> _The task_:
Reproduce the data exactly. Omit no record.

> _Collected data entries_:
----------

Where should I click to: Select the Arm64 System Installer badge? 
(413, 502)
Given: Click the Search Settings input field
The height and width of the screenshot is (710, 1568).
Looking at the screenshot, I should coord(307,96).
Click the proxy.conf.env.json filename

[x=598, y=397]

----------

> _Task solution_:
Where should I click to: Select the Arm64 System Installer badge? 
(413, 502)
Given: Click the Search Settings input field
The height and width of the screenshot is (710, 1568).
Looking at the screenshot, I should coord(307,96).
Click the proxy.conf.env.json filename

[x=598, y=397]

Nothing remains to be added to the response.